*What you will do*: Gather every line below that contains the string "Open" and list each such line in full.

*Task input*:
* * * *

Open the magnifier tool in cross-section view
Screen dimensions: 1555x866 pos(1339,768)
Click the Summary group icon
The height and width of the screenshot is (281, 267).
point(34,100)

* * * *

*Full response*:
Open the magnifier tool in cross-section view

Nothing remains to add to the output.